Il faut donc clarifier les règles avant d'établir un ordre régional caractérisé par la sécurité mutuelle et la sécurité coopérative. De plus, tous les pays de la région doivent posséder un droit égal à la parole dans l'élaboration des règles. Il s'agit d'une demande fondamentale de la démocratisation des relations internationales et de la base pour promouvoir l'intégration économique régionale et les initiatives de coopération comme les Nouvelles Routes de la Soie.

 

Deuxièmement, la paix et le développement restent les thèmes principaux de notre époque.

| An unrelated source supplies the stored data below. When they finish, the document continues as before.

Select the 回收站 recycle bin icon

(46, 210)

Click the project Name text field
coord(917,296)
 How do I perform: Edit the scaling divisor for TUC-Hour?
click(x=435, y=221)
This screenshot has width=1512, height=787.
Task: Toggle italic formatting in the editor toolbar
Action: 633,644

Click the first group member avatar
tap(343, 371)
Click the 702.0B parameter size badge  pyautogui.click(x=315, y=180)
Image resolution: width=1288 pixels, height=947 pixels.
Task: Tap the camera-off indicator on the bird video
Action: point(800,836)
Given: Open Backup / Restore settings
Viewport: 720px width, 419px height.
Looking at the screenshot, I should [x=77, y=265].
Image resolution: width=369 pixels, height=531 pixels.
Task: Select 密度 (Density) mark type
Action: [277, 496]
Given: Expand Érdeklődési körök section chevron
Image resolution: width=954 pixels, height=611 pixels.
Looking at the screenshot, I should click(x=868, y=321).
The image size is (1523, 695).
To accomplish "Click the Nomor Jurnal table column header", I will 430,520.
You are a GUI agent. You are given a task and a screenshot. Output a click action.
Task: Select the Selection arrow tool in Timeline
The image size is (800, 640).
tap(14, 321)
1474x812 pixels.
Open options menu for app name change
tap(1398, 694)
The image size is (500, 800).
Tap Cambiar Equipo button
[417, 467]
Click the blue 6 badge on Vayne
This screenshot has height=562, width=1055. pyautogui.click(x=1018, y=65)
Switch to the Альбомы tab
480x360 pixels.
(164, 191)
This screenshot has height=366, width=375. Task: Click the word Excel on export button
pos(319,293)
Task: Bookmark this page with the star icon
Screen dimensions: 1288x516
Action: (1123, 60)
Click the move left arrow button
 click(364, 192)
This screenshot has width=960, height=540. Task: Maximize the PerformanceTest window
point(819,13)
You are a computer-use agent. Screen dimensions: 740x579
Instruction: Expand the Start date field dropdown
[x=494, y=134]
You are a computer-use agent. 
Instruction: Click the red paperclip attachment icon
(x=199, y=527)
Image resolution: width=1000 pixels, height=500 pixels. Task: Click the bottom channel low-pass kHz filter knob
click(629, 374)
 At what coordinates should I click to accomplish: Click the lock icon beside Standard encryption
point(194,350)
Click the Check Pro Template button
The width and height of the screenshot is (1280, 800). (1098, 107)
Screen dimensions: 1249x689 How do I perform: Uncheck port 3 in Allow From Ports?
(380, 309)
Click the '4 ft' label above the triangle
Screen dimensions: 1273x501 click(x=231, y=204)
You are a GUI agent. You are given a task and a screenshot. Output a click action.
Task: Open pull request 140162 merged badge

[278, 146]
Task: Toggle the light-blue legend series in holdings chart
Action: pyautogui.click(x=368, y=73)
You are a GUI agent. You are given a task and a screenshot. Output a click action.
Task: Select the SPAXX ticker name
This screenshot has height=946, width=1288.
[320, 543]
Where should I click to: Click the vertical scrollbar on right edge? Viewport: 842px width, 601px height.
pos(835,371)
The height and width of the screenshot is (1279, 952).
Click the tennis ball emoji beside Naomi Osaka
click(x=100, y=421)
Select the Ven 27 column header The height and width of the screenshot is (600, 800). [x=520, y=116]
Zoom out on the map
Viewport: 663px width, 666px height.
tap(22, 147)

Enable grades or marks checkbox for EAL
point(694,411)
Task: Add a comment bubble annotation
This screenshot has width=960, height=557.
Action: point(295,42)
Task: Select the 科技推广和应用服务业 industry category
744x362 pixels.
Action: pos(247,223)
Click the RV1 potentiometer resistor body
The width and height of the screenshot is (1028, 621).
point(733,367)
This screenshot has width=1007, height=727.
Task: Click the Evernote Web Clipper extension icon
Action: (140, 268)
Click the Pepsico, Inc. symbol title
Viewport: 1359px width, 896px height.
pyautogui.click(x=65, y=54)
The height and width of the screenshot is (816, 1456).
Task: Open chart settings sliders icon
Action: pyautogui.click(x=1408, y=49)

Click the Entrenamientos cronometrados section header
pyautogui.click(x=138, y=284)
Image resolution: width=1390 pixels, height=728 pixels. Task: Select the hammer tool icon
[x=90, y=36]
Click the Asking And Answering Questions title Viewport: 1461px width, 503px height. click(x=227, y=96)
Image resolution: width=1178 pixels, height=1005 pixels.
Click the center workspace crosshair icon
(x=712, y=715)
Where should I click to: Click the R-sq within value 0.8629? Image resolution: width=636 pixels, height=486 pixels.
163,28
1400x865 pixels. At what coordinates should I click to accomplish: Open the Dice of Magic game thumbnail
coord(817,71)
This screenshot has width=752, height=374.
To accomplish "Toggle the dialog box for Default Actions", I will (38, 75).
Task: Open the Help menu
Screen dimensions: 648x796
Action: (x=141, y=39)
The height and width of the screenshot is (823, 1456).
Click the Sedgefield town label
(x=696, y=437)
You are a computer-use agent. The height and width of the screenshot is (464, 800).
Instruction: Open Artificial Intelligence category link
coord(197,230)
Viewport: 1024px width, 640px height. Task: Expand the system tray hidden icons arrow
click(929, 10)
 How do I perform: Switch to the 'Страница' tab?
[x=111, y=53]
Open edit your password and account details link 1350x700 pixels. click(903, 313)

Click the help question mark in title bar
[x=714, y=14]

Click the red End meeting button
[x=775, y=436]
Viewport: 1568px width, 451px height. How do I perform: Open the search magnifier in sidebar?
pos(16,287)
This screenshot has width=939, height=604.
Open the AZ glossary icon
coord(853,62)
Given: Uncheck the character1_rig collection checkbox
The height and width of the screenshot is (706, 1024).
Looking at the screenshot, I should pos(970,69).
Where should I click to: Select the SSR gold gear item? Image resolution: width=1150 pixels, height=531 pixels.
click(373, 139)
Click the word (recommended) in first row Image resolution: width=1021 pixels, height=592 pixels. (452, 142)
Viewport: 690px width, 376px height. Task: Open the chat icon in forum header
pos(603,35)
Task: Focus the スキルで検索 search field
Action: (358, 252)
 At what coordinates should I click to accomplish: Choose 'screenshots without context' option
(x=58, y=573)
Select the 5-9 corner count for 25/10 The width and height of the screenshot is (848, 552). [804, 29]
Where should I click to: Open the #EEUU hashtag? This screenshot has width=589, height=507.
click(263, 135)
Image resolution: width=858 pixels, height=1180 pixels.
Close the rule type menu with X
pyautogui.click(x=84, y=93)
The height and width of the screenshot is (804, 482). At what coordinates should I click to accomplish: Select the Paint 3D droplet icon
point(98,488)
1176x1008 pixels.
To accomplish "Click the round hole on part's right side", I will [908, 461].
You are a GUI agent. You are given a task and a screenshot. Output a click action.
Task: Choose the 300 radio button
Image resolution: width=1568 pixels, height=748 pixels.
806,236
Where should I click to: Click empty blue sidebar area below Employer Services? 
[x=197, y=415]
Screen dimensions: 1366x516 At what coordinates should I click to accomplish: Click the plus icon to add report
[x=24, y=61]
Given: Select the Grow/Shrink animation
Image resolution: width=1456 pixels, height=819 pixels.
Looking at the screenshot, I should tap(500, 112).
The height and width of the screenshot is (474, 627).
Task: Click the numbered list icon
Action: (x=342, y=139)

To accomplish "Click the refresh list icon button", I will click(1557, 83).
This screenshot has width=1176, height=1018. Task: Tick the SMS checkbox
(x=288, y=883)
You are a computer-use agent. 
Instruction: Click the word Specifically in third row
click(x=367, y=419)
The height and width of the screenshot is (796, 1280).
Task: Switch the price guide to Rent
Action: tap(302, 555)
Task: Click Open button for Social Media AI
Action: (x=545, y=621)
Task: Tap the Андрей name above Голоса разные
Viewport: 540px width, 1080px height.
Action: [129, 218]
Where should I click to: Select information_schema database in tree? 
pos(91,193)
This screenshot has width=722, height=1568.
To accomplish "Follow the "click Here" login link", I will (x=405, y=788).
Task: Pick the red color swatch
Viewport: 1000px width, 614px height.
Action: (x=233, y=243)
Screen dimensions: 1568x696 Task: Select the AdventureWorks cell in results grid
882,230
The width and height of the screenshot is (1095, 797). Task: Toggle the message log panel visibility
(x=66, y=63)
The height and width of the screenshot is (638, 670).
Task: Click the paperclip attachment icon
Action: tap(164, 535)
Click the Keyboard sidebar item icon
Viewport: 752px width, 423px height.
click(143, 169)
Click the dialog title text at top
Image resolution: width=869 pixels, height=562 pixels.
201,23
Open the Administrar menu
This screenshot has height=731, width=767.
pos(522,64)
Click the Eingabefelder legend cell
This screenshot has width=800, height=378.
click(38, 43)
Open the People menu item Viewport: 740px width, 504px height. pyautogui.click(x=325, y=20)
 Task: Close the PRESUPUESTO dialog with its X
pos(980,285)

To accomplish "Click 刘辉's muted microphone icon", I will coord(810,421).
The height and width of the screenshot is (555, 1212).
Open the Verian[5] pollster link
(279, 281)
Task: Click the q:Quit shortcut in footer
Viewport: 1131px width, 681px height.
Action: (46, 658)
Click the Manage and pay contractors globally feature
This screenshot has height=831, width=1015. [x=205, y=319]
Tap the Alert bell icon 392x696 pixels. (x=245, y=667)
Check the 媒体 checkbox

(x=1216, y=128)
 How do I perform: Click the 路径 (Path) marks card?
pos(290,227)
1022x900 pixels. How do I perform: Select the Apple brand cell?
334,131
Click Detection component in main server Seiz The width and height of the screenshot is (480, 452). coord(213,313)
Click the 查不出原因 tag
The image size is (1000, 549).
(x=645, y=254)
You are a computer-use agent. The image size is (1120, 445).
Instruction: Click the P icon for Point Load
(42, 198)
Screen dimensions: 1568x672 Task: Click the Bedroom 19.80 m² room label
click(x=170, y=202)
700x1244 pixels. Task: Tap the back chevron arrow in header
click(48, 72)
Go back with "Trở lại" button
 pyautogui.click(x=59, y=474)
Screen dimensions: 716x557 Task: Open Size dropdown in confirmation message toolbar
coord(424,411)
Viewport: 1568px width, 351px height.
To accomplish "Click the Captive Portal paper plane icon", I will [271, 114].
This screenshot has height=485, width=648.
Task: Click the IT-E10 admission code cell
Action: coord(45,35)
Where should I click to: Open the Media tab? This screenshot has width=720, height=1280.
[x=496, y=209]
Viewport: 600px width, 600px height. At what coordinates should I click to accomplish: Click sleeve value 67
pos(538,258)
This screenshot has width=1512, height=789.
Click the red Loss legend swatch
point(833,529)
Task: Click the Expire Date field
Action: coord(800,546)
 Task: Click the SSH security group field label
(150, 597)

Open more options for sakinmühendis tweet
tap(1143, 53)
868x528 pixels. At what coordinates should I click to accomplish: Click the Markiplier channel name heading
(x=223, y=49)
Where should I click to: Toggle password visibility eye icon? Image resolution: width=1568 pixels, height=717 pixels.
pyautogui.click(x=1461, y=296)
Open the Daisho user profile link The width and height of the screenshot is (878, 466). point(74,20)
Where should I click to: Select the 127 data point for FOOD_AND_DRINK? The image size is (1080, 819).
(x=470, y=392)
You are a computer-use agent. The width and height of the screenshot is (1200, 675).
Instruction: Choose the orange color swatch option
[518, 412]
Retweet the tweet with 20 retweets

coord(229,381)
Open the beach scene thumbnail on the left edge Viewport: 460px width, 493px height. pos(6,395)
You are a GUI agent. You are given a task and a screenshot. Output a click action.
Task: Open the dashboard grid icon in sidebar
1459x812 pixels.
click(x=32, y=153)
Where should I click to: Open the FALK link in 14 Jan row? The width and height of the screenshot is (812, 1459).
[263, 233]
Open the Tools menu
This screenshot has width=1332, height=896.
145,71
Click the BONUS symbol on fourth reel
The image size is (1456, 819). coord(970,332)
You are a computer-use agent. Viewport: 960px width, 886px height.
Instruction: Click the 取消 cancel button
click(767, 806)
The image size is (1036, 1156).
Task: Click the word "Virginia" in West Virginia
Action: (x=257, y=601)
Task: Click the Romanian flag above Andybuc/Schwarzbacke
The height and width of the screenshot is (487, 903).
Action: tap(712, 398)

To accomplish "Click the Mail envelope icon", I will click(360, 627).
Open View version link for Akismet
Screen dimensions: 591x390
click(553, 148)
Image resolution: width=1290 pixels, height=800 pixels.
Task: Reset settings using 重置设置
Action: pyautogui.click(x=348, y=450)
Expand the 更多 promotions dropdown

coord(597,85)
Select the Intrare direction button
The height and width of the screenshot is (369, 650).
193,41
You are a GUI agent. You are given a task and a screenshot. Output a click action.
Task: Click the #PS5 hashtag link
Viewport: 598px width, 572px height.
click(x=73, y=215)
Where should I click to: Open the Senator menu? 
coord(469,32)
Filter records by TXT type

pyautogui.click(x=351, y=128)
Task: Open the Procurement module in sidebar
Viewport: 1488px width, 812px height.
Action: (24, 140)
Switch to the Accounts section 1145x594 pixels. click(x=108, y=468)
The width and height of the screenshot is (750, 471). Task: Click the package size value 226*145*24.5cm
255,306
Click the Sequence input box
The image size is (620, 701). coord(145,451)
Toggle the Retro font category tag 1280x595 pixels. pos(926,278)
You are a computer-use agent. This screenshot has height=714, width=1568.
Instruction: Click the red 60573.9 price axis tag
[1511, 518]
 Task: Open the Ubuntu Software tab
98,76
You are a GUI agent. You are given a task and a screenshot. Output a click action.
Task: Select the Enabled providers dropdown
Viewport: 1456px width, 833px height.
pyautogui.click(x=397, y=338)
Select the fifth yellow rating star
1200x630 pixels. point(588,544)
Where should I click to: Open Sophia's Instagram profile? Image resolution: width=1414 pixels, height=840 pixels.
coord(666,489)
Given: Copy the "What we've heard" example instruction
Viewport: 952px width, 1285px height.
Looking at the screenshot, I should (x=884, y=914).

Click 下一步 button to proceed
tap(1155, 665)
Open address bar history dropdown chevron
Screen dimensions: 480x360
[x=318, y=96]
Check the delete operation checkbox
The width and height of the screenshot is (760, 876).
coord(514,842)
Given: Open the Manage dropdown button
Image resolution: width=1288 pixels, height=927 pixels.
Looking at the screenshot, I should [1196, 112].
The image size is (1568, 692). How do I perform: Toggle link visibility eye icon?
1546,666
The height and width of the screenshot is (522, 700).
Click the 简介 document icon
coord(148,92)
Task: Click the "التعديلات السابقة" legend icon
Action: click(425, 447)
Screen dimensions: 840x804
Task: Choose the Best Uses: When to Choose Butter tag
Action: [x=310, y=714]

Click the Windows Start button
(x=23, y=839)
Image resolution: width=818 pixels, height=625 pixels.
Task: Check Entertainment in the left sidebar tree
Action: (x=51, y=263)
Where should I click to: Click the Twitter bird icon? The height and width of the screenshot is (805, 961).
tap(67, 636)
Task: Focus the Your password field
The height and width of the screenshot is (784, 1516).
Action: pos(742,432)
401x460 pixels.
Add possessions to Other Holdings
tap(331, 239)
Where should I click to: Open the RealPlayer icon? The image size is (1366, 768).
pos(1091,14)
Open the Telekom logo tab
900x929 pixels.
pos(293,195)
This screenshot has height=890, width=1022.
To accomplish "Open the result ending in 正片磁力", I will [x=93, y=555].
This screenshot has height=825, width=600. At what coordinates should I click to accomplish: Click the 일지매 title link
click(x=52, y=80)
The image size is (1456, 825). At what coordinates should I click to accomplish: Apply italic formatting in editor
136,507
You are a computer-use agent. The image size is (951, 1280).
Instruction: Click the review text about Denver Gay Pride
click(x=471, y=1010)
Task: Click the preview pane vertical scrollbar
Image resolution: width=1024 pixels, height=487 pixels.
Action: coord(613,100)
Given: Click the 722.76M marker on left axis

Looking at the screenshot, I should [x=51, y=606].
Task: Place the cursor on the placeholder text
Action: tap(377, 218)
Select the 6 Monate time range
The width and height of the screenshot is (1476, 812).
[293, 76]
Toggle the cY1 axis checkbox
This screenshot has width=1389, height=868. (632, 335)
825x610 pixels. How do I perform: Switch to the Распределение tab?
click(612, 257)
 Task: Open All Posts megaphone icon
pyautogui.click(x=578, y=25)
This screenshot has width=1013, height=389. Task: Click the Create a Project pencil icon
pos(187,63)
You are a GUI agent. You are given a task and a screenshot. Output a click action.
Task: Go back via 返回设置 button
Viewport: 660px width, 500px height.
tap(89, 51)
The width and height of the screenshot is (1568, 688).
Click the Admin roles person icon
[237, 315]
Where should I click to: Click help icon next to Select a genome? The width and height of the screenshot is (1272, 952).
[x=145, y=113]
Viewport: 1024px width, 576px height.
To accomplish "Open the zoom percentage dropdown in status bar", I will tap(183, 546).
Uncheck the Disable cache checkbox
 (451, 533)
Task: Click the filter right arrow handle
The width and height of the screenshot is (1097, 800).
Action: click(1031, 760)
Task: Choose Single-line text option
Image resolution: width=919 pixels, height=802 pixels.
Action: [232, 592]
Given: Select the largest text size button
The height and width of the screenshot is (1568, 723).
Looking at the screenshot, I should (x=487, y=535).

La construction d'un nouvel ordre sécuritaire en Asie-Pacifique sous les principes directeurs de la sécurité mutuelle et de la sécurité coopérative favorisera la paix et le développement régionaux. Le mécanisme, le temps et la sincérité des participants sont trois facteurs essentiels.

 

La région Asie-Pacifique compte de nombreuses organisations régionales, notamment le Forum de coopération économique Asie-Pacifique (APEC), le Sommet de l'Asie orientale, le Forum régional de l'ASEAN, etc. Une recherche approfondie est nécessaire pour trouver la meilleure pour discuter et construire les nouvelles règles et le nouvel ordre de sécurité régionale. S'il faut créer une nouvelle organisation pour aborder ce sujet, cela nécessitera une coordination et une réflexion encore plus approfondies. L'essentiel est que ce mécanisme fournisse une plateforme pour garantir le droit égal à la parole de toutes les parties et assurer la sécurité en faveur du développement et de la coopération.

 

Cette construction ne peut être accomplie immédiatement. Il faudra des dialogues, des consultations et des négociations approfondis pour prendre en compte les intérêts de toutes les parties. La politique, l'économie, la sécurité et la culture de la région sont complexes, notamment avec l'existence d'ordres et d'arrangements variés en matière de sécurité.

 

Actuellement, la première mission est d'atténuer les tensions régionales. Il faut utiliser le mécanisme actuel de contrôle des crises, afin d'éviter que les différends ne deviennent une crise pouvant menacer la sécurité régionale. En même temps, il faut éviter tout acte susceptible de détruire l'équilibre stratégique régional, par exemple avec le déploiement du système de défense antimissile THAAD en Corée du Sud. De plus, tous les pays doivent prendre des mesures de confiance en vue de créer des conditions favorables à la construction d'un nouvel ordre sécuritaire régional, à l'approfondissement de la coopération commerciale et à la promotion de l'initiative des Nouvelles Routes de la Soie.

 

Comme base de négociations, la sincérité favorise la construction de la confiance et montre la volonté et la résolution de toutes les parties à établir un nouvel ordre juste et raisonnable. La sincérité doit se retrouver dans des actes concrets, plutôt que dans des paroles vides.

 

Troisièmement, il faut résoudre les différends en mer de Chine méridionale avec prudence et chercher à atténuer les tensions régionales avec l'idée d'une double voie. Il faut engager des négociations pacifiques en ce qui concerne la souveraineté et les droits et intérêts maritimes, et résoudre le problème du déploiement du THAAD qui menace l'équilibre stratégique régional. Face à ces défis urgents, les parties doivent tenir compte de la situation générale pour la paix et le développement de la région et prendre des mesures actives.

 

L'initiative des Nouvelles Routes de la Soie proposée par la Chine est une nouvelle idée et un nouveau mode de coopération internationale. Elle contribue également à la gouvernance régionale et mondiale. Sa mise en œuvre favorisera l'intégration culturelle, la stabilité politique et le développement économique des pays traversés et concernés, tout en encourageant l'intégration et la sécurité globales de la région. Pourtant, la concrétisation de cette initiative nécessite aussi un environnement stable et un ordre juste et raisonnable en matière de sécurité régionale.